Será que estamos sozinhos no universo?

Olhar para as estrelas é um exercício que me agrada e fascina. Fico perdida em devaneios, imaginando todas as vidas que existem lá no alto, ao nosso redor, a milhares de anos-luz ou bem mais próximo do que imaginamos. Bastaria viajar através de um buraco de minhoca para conhecer os mais incríveis mundos, as civilizações mais avançadas, os lugares mais inóspitos e as formas de vida dignas dos filmes de ficção científica.

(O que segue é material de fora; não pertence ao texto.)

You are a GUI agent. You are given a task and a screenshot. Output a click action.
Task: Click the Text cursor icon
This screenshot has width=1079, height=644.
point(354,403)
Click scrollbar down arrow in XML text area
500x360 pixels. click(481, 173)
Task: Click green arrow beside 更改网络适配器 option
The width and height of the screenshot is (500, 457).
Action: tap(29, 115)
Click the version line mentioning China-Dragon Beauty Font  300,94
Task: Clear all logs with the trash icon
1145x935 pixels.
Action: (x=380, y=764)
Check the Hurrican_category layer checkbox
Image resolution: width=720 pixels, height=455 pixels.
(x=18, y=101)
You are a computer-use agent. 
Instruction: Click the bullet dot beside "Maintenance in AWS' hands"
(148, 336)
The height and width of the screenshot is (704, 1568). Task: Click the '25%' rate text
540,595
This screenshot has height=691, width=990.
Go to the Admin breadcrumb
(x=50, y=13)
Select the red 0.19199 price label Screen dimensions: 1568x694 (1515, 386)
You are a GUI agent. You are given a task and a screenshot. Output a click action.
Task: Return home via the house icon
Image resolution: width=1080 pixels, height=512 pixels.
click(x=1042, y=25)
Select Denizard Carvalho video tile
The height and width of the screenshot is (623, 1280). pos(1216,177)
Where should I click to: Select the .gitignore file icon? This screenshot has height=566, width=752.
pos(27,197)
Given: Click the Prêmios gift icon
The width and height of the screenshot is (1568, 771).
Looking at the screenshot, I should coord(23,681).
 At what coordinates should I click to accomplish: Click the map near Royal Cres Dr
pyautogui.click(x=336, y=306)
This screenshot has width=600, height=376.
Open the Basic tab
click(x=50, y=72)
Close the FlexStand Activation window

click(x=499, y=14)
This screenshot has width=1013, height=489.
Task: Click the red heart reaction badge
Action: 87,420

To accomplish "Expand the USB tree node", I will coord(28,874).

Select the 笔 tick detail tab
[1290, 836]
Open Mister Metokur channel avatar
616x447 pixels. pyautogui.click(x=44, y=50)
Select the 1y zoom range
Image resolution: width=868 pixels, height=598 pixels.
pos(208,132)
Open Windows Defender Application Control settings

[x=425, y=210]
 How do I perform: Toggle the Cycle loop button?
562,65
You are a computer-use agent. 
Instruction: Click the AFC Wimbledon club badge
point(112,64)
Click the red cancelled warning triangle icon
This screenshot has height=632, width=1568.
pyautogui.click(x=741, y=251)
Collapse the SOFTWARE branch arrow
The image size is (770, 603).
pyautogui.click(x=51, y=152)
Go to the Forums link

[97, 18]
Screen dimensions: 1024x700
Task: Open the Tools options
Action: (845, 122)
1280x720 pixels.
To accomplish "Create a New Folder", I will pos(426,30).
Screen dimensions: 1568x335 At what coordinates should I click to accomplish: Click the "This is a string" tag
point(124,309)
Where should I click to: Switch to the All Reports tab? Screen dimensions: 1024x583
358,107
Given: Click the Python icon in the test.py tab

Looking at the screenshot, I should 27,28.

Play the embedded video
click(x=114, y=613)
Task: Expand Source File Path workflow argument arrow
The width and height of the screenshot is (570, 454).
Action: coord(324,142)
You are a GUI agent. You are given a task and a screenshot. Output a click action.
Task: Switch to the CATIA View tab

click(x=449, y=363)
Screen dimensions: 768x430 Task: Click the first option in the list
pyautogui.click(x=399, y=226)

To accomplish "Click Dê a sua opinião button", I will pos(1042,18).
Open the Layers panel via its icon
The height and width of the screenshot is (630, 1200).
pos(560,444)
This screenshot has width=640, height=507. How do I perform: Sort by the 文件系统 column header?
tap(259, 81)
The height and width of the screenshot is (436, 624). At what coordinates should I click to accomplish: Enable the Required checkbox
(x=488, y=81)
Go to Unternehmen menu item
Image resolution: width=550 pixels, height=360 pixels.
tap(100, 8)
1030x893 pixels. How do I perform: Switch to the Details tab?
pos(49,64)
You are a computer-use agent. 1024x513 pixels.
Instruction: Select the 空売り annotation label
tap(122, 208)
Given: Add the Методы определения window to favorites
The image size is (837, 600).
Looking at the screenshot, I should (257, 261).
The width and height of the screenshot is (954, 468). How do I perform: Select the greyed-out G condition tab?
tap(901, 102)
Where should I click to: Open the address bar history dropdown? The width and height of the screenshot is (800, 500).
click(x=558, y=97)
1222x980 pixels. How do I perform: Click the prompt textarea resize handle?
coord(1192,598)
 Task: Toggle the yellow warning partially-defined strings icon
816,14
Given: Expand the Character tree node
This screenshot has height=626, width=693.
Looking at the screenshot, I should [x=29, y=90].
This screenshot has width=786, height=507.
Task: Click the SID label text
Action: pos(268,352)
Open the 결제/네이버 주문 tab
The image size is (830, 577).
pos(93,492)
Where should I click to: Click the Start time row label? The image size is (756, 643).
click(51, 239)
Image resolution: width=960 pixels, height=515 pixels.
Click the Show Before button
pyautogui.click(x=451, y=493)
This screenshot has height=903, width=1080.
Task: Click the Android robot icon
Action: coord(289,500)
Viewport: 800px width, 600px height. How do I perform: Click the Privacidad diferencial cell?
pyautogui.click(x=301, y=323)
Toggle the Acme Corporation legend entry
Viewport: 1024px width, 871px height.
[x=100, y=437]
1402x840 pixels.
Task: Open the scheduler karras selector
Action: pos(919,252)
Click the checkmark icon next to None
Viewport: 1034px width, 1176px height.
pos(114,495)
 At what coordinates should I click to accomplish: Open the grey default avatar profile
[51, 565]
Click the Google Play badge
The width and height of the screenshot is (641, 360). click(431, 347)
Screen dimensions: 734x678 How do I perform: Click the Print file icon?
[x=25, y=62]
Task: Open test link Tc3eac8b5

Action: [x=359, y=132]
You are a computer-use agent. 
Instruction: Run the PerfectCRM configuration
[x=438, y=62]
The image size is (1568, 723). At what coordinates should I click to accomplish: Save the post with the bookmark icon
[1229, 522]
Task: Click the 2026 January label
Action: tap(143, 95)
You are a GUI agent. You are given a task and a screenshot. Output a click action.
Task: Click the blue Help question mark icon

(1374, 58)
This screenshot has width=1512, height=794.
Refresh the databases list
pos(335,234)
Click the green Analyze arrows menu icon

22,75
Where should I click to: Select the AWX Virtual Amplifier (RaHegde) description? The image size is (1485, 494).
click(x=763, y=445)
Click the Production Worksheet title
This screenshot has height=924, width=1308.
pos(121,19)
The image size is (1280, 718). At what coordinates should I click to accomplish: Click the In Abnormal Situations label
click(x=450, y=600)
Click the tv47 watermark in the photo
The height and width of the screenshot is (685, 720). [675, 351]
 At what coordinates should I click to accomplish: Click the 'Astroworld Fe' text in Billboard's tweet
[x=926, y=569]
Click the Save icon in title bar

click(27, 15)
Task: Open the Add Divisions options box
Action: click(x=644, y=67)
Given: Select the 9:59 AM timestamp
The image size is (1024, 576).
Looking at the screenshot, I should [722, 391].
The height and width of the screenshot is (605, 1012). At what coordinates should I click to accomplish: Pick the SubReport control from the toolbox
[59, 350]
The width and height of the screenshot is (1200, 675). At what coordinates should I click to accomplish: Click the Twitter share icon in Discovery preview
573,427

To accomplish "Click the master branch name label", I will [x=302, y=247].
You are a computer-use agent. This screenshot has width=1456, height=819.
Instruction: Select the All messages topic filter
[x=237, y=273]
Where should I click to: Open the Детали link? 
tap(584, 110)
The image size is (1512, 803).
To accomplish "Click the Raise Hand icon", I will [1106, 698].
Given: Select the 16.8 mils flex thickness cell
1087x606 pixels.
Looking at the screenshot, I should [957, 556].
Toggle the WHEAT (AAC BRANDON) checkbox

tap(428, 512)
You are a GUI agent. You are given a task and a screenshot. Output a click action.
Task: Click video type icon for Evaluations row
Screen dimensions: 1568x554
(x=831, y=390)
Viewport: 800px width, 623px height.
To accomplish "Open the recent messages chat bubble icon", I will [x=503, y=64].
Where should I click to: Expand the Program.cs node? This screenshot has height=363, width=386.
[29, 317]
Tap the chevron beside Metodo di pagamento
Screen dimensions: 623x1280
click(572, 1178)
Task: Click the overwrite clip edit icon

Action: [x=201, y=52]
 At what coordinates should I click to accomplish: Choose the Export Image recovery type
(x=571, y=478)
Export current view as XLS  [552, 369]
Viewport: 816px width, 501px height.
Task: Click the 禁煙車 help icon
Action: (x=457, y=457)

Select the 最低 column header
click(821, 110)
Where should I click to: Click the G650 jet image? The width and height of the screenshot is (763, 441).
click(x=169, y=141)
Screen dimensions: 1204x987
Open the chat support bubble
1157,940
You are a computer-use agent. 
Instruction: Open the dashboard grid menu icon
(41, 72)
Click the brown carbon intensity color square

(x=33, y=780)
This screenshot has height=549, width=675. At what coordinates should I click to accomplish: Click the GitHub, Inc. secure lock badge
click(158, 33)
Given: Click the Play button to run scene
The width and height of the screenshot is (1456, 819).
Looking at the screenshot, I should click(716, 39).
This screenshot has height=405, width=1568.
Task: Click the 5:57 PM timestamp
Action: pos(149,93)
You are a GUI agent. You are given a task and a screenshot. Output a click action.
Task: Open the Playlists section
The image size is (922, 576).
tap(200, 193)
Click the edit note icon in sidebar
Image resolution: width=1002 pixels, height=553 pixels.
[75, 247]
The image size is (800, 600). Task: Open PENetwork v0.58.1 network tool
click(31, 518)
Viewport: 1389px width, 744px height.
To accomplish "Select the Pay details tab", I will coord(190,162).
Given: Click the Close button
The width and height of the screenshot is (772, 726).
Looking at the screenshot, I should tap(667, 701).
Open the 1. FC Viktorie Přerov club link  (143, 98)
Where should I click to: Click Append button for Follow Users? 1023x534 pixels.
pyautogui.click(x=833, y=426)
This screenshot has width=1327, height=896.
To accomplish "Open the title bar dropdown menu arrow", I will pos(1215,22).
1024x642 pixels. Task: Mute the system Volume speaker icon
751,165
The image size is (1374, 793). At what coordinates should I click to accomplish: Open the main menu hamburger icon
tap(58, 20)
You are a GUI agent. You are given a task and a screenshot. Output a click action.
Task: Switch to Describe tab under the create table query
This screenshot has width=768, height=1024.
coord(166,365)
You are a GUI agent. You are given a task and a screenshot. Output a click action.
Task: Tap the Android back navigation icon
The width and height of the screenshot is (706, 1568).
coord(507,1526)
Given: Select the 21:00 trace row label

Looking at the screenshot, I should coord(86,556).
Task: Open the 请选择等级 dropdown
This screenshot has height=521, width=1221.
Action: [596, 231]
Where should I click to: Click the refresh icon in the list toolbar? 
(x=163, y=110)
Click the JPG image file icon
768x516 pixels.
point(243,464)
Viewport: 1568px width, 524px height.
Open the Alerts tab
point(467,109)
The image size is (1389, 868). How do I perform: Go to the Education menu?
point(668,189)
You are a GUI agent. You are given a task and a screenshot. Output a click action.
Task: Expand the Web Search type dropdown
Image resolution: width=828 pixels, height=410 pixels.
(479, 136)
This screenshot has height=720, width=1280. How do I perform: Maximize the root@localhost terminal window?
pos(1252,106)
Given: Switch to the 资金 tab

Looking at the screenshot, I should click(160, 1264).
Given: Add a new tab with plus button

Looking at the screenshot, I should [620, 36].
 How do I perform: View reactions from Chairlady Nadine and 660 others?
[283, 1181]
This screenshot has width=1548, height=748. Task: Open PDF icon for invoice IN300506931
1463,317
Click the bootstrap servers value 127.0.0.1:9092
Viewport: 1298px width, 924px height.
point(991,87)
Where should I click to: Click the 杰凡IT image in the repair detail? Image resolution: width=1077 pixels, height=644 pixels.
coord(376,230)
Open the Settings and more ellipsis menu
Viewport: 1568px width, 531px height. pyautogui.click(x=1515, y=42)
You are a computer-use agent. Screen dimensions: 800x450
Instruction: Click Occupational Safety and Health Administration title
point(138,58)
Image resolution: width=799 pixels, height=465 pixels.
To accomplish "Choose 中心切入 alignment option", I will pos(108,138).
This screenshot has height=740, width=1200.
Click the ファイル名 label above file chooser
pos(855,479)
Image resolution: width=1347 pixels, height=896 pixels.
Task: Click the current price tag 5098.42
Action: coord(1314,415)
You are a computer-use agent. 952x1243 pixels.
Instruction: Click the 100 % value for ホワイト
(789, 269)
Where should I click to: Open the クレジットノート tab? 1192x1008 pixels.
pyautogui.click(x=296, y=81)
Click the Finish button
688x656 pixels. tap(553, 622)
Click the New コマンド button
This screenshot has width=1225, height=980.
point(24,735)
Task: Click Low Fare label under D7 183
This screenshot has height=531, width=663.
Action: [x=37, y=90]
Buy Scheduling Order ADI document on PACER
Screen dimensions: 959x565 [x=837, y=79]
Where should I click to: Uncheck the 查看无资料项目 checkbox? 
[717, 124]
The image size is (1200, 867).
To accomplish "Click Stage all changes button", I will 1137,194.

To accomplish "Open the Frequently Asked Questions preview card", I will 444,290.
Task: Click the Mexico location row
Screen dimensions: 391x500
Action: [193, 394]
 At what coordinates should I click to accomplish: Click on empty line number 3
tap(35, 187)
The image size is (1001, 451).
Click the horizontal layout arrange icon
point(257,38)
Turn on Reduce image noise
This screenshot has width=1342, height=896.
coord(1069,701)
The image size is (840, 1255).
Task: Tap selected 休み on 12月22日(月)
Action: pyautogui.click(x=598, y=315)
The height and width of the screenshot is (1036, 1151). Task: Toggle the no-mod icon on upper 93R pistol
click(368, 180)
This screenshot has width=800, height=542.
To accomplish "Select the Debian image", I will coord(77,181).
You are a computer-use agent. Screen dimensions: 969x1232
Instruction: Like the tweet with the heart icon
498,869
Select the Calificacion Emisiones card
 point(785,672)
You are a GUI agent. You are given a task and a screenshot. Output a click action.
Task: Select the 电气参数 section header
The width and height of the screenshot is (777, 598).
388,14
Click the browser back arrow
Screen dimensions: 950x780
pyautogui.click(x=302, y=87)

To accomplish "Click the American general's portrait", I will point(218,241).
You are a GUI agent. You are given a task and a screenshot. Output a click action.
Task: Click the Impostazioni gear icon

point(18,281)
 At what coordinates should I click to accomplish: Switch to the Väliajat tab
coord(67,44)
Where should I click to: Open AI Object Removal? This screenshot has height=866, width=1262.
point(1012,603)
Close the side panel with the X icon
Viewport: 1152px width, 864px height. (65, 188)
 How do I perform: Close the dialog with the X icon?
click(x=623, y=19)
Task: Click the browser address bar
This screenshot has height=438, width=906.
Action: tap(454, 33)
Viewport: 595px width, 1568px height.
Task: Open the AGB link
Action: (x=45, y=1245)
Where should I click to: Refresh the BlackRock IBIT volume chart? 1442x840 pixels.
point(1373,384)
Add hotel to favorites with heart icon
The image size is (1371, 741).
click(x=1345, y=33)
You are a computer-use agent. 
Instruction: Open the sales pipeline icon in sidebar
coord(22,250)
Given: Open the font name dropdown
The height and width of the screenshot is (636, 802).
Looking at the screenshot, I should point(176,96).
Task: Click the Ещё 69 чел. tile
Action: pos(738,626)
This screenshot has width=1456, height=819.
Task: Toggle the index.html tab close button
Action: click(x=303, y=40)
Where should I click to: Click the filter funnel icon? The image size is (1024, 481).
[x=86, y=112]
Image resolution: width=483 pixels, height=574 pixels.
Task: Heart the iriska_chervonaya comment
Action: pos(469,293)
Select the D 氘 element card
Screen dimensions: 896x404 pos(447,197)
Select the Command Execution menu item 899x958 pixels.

Pena que não é assim tão fácil.

Enquanto não conseguimos obter a resposta cientificamente comprovada para a pergunta que é o título desse texto, nos resta recorrer à fantasia. À arte, à literatura, aos filmes que contam histórias de mundos longínquos e aparições de discos voadores.

Hoje estou encerrando uma das minhas leituras do mês, o livro “Contato”. O astrônomo e cosmólogo Carl Sagan, autor deste livro, foi um dos grandes responsáveis por popularizar diversas teorias científicas sobre o universo, a vida e todas as coisas. Foi graças a ele que comecei a questionar se há vida inteligente fora do nosso planeta (e sigo questionando e procurando saber).

“Contato” conta a trajetória da cientista Ellie Arroway, que recebe uma mensagem interestelar vinda da estrela Vega, e que revoluciona a ciência e causa furor na comunidade científica e na sociedade, em geral. Divididos entre a cooperação e a competição, países rivais buscam tentar decifrar o que os alienígenas têm a nos dizer. Todo mundo começa a surtar ao, enfim, descobrir que o ser humano não está só no universo. Será mesmo? E se tudo não passou de uma farsa?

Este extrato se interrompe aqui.